Preserve your battery life

Very helpful article from Farhad Manjoo about preserving battery life in modern electronic devices.  It starts out somewhat depressing though:

Buchman also runs Battery University,
a very helpful Web site for battery enthusiasts and engineers. I asked
Buchmann how we can make sure that our batteries last a long time.
"There is not too much to discuss," he began, and then launched into a
conversation exploring the numerous frailties of batteries. The upshot
is this happy factoid: No matter what you do, your battery will become
a useless piece of junk—one day it will reach a point where it can no
longer be charged, and then you'll have to recycle it. It will die if
you use it often. It will die if you hardly ever use it. It will die if
you charge it too much. It will die if you charge it too little. You
can pull the battery out of your camera, stuff it under your mattress,
and come back for it in five years. Guess what? Your battery will be
dead. And when I say dead, I mean dead—not that it's run out of juice, but that it can no longer hold a charge.

That said, the great sin of battery life is over-charging.  Don't do it.  I've been guilty and I'm going to stop.
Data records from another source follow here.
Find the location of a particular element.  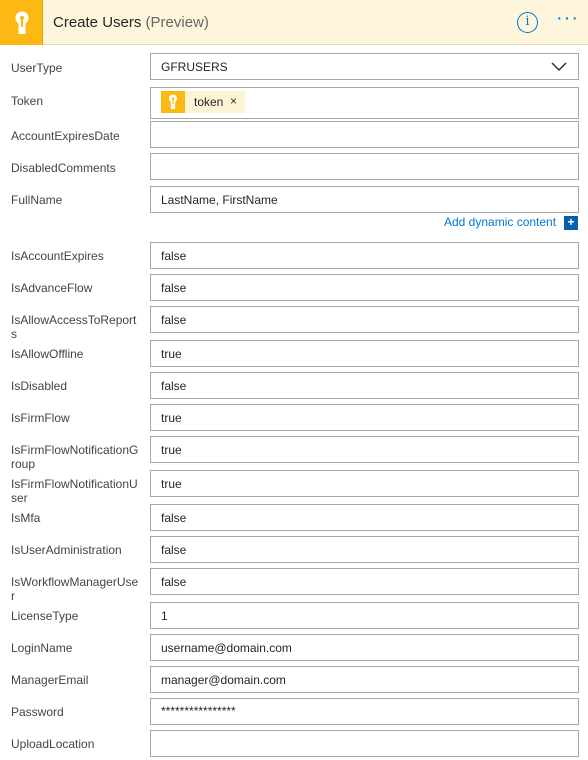

is-account-expires-input: false is located at coordinates (364, 256).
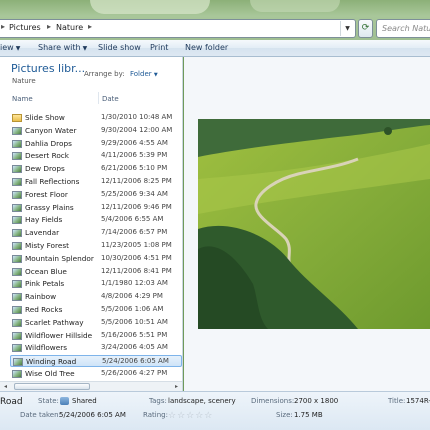  What do you see at coordinates (96, 144) in the screenshot?
I see `file-list-item: Dahlia Drops 9/29/2006 4:55 AM` at bounding box center [96, 144].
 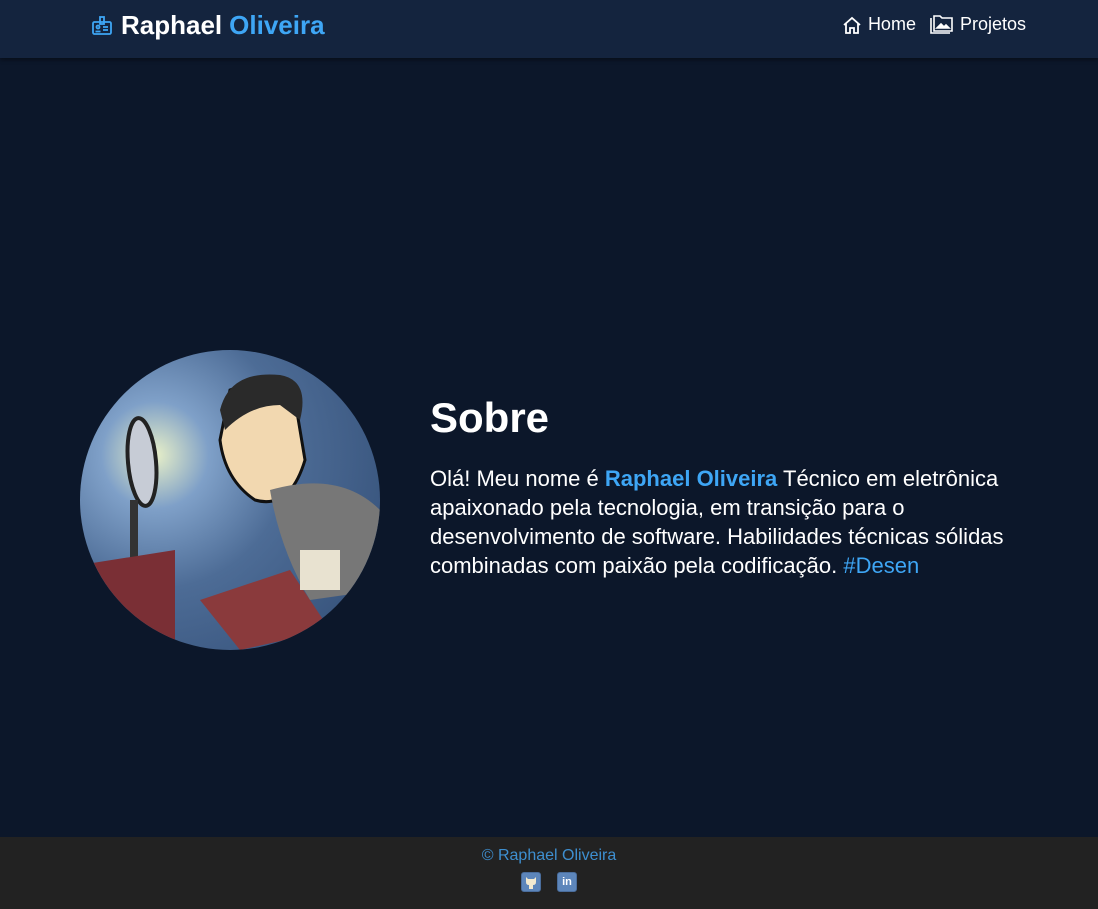 What do you see at coordinates (942, 24) in the screenshot?
I see `folder-image-icon` at bounding box center [942, 24].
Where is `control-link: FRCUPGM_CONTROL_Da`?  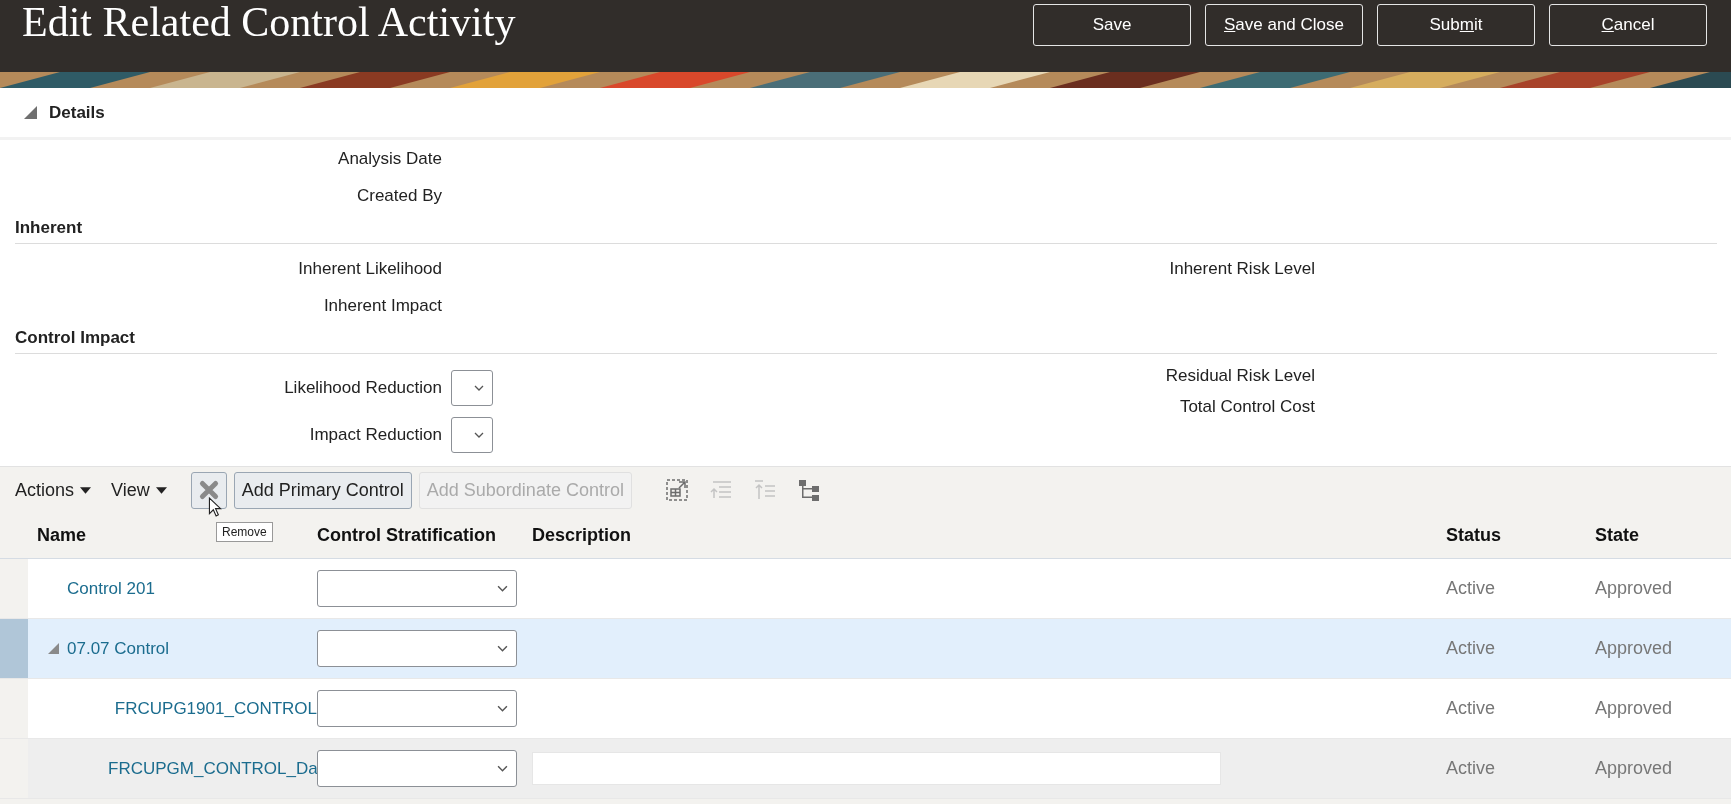 control-link: FRCUPGM_CONTROL_Da is located at coordinates (213, 768).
Ideally, Buchmann says, you should try to keep your battery charged
from 20 percent to 80 percent. Keep in mind that these are guidelines
for ideal use—it's generally inconvenient to unplug your machine before
it goes all the way to 100. But even if you're not on constant guard,
be mindful of charging your machine constantly, well past when you know
it's full. You also should be conscious of letting your battery run all
the way to zero.

Try to keep your laptop as cool
as possible. The best technique here is to charge up your battery when
the computer is turned off.

Pretty handy.  The basic rule seems to be the 20-80 and keep things from getting hot.  Words to live by in our gadget-filled age.